Thank you for being my friends. I thought I was lucky before all that happened, because I had to be lucky for having so many incredible and awesome people in my life. I don't really know what word is appropriate now. 'Blessed' perhaps, although I'm not religious, but the idea that it is a gift, and a divine gift. You are a fortress around my heart, and when it seemed all the pestilence of the internet was spitting at me, you just kept on being you, kept on being beautiful, kept on being in my life and telling me that I was worth having around as well. I love and am loved by you and not all the bile in the world can touch that. You are treasures no one can steal. I don't know what I've done to deserve you in my life and I don't care, I'm just glad that you're here, and you still choose to be here, and as long as you're here, I can't be that broken. It does one no good to rely on external validation, but I can't say there's any real belief in the internal validation I present myself. You've given me in so many words and acts undeniable proof that awesome people do not share my opinion of me, and see something here worth waiting for. I don't trust myself in the slightest, but you haven't changed. I trust you with me.

Thank you, new friends, who have seen something worth hanging onto amid all the breaking down I've done this year.
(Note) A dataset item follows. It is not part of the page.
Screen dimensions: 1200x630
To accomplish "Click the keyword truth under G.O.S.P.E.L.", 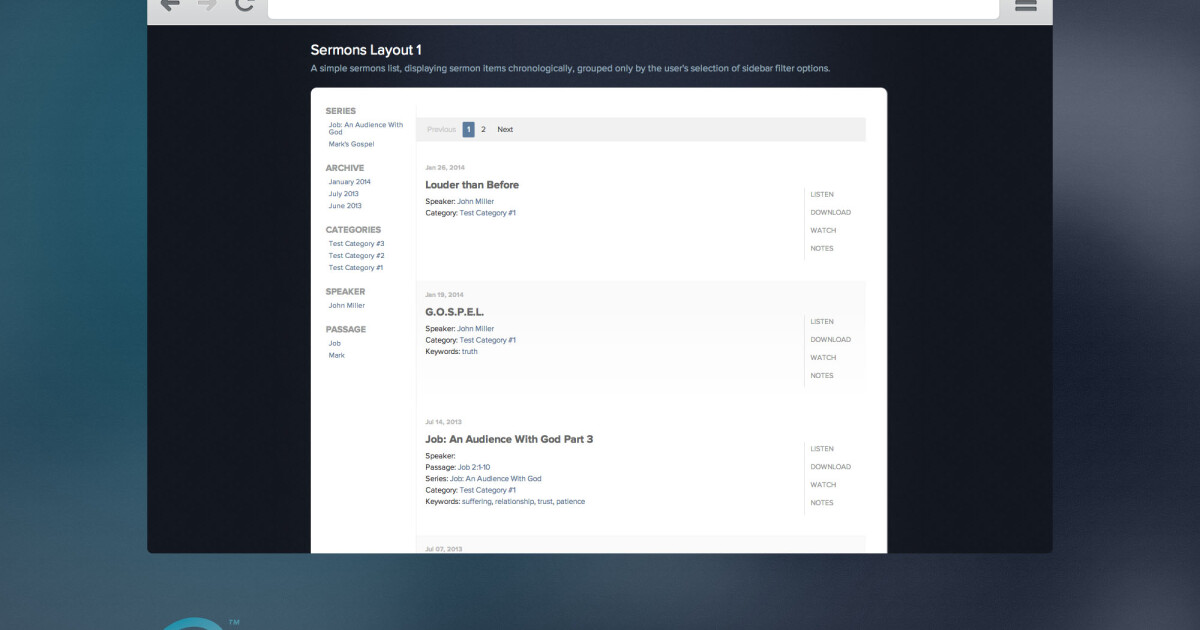I will tap(470, 351).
This is a greater compliment than you realise, and it is very much appreciated.

Thank you for not telling people that I'm the person who did the thing. Thank you for letting me be unremarkable.

Thank you for being wonderful upon finding out I was the person who did the thing. I've lived in fear, waiting for someone to find out and have a go at me in person, so I really haven't let many new people in on it. You who do know, though, you're ace.
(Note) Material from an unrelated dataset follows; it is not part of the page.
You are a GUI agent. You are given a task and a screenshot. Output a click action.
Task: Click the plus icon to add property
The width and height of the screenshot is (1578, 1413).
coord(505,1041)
Thank you for that text message, DM, private message, email. Even if I didn't reply to it, I saw it, and it probably made me cry, because every grain of kindness, love and support given to me has been a precious thing. I have kept them all. I know I've been a dead end this year, there have been so many missives I just haven't been able to answer. I am sorry. Thank you. They meant and still mean much.

Thank you for the invitation, and for the fact that you keep inviting me, even though I barely pretend I'm going to attend. It's not for disinterest. Combination fibromyalgia, major depression, social anxiety and trauma echoes mean I just can't face people. It's definitely not you. I want to be living my best life, which includes turning up to help you celebrate that which deserves celebrating. One day, I hope to do this, and thank you for inviting me in person.

Thank you for sitting with me over a cup of tea and letting the conversation go where it may. Thank you for sitting with me in silence. Thank you for giving me your time and your company. I don't know that my own quality of company is worth your time at the moment, so your time is a greater gift for it.

Thank you to all the retail, hospitality and customer service staff who have just done their job with a friendly smile. Social anxiety means your smile is a life buoy. Thank you to all those too who have let me wander through unaccosted and unnoticed.

Thank you for all the support. All of it. I don't think I got to see even a percentage of what rushed by, and what I saw was as vast as only the internet can be. The long tail of trolls did its damage to me, but you, you're a voice that far outnumbered them. I can say that with certainty. Vile and loud as they were, there was always more than us than there were of them. In a weird way, this thing that completely destroyed me, has reminded me of what hope tastes like.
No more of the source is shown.